I am interested in modelling of the process of meaning construction in discourse that takes into account the intentionality of acts of communication as well as the compositional character of meaning. I work mainly on the semantics of propositional attitude constructions and other intensional contexts; referring expressions; semantic ambiguity and underspecification; semantics/pragmatics interface; the saying/implicating distinction, and defaults in communication. In my theory of Default Semantics (OUP, 2005, pb 2007), I implemented the dynamic semantic approach of Discourse Representation Theory to a wide category of acts of communication, accounting for the pragmatic origin of some components of truth-conditional meaning as proposed in truth-conditional pragmatics. My long-term project stemming from this theory concerns mapping of various aspects of meaning of acts of communication onto relevant processes and modelling their interaction.

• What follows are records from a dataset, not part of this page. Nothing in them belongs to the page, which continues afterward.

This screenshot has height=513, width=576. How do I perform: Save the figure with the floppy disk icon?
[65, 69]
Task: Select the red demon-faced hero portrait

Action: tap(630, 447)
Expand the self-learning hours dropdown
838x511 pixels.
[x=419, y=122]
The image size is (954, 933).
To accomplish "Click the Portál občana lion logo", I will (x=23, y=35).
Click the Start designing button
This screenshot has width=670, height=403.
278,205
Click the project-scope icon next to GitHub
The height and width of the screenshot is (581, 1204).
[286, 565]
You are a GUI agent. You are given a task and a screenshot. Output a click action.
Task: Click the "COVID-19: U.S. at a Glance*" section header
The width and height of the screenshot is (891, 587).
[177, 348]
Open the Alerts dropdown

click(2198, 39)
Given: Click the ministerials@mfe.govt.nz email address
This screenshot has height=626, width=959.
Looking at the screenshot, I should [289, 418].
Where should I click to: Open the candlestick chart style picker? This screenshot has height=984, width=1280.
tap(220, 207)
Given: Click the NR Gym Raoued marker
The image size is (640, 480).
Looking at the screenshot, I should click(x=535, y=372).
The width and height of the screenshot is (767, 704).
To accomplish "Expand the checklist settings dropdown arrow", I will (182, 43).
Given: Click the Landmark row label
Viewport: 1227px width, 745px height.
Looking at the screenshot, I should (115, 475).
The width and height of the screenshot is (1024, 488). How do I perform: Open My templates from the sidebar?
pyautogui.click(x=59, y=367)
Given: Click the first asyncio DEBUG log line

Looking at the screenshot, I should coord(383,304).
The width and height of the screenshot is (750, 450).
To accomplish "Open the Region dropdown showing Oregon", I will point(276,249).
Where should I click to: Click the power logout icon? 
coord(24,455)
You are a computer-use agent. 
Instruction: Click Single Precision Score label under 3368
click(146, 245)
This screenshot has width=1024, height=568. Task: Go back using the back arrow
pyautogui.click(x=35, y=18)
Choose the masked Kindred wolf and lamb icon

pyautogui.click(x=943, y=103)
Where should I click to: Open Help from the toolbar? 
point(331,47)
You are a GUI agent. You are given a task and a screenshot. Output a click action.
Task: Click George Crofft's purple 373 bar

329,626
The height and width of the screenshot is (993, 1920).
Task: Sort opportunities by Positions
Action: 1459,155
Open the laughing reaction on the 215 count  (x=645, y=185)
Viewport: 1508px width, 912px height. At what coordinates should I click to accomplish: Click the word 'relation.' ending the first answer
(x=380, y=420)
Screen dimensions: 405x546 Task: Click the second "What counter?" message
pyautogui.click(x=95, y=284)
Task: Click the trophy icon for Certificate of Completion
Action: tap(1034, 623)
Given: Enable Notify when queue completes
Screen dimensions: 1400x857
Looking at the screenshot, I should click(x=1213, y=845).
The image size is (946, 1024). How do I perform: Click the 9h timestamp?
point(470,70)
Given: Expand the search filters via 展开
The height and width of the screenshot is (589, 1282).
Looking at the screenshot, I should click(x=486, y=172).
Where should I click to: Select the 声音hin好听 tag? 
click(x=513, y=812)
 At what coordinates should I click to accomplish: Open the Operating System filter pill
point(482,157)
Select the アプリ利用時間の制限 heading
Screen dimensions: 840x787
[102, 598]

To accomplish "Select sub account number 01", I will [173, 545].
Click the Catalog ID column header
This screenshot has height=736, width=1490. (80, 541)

One of my recent projects concerned semantic representation of time. In Representing Time (OUP, 2009), I developed an account of temporality understood as epistemic modality: a degree of detachment from the situation conveyed by the utterance. My other related interests concern compositionality of language and thought, conceptualization of time in various languages, and contrastive semantics and pragmatics. I have supervised many undergraduate, MPhil and PhD dissertations in the above areas of research.

I have also worked on first-person reference from the philosophical as well as cross-linguistic perspective, addressing such questions as the linguistic means that are used to refer to oneself in different cultures, the status of first-person beliefs (beliefs 'de se'), and the semantic properties of reports on beliefs de se. It is evident from the study of the means that languages employ for first-person reference that there is no bi-unique mapping between expression types and the concept of 'referring to oneself'; there are also degrees to which the concept of first-person reference is salient and conveyed in discourse. This leads to a pragmatic category of indexicals, proposed in my new book Meaning in Linguistic Interaction: Semantics, Metasemantics, Philosophy of Language (OUP, 2016, pb 2018).

I was recently Principal Investigator in two projects: (i) Rethinking Being Gricean: New Challenges for Metapragmatics funded by the School of Arts and Humanities, University of Cambridge, in which we investigated the challenges to the Gricean program posed by some post-Gricean developments in semantics and and pragmatics and (ii) Expressing the Self: Cultural Diversity and Cognitive Universals funded by The Leverhulme Trust, in which we investigated self-reference across a range of languages from different language families.

I have also developed the concept of the so-called 'fluid character', in response to Kaplan's content-character distinction, in order to account for the flexibility of the unit that constitutes the base for pragmatic modification of meaning.